Unable to start inference endpoint: not enough hardware capacity

I have an inference endpoint that I have been using for quite some time now. I normally let it scale to 0 when not using it. However today I am unable to get it to start at all. I keep getting the following error:

[Server message]Endpoint failed to start. Scheduling failure: not enough hardware capacity

The model I am running is meta-llama/Llama-2-13b-chat-hf . Running it no a: GPU [medium] · 1x Nvidia A10G

I’ve tried reaching out to HuggingFace to see if it is possible to reserve a GPU instance or something because I really need it right now for launching a product.

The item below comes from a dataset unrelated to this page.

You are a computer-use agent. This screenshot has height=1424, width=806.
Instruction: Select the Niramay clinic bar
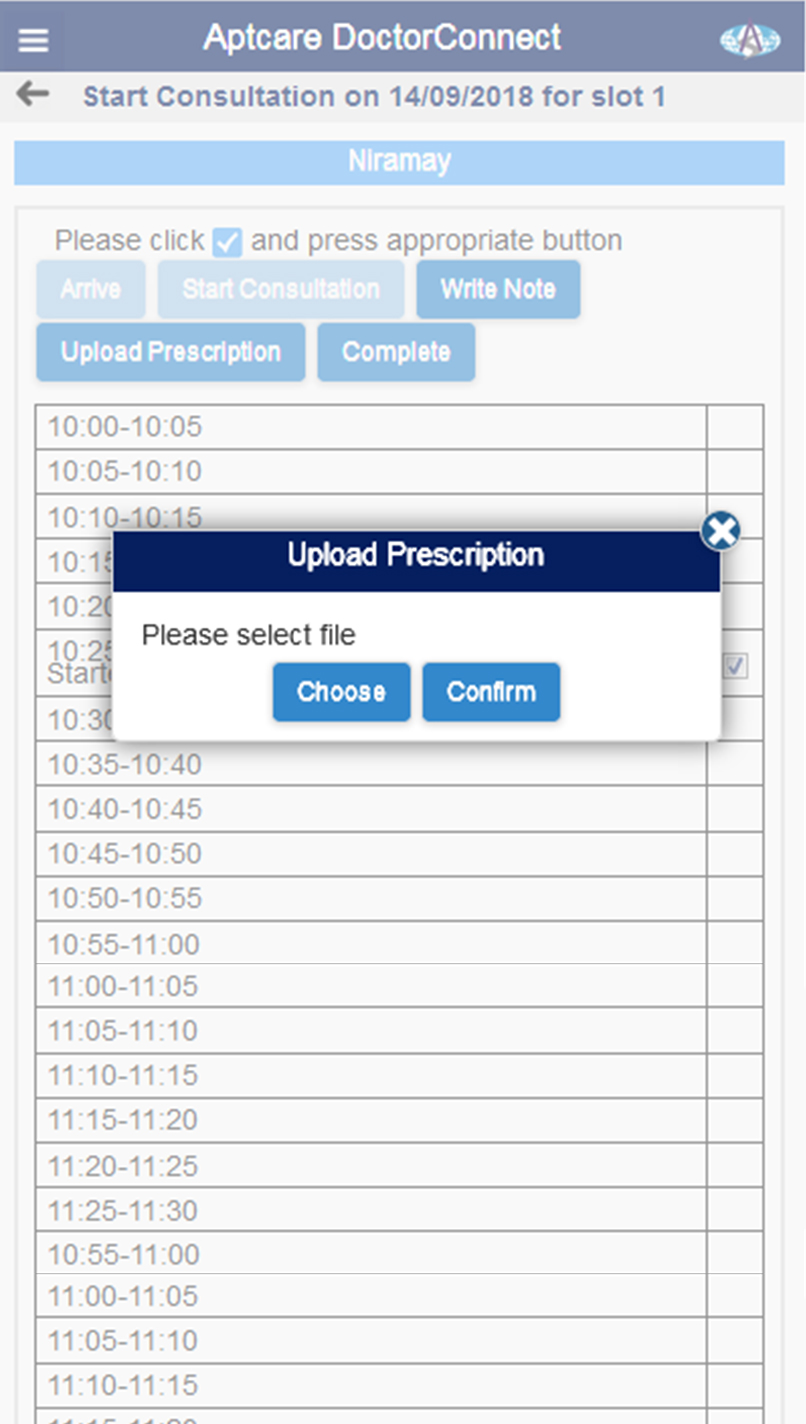(399, 162)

Does anyone know of any other way to get something like this up and running or alternatively how long these periods of no available hardware can last?

Hello @theneck,

We had a minor issue this morinig in eu-west-1. This should be fixed.

1 Like

Hi, I’m experiencing the same issue for the past several hours: eu-west-1: GPU · Nvidia A10G · 1x GPU · 24 GB.

Server message: Endpoint failed to start. Scheduling failure: not enough hardware capacity.

My endpoint has been running for the past 2 months without this issue. Could you please advise?

I’m having this same issue, and on that same server eu-west-1…

According to technical support; this issue should be resolved. But I’m still experiencing the same error on my endpoint. I’m still having further conversations with the support team, hopefully its resolved on your end?

Nope, same here - support says it should work, but still it isn’t turning back on.

1 Like

this seems to happen occasionally for us. Any helpful way to see any additional logs or workaround this?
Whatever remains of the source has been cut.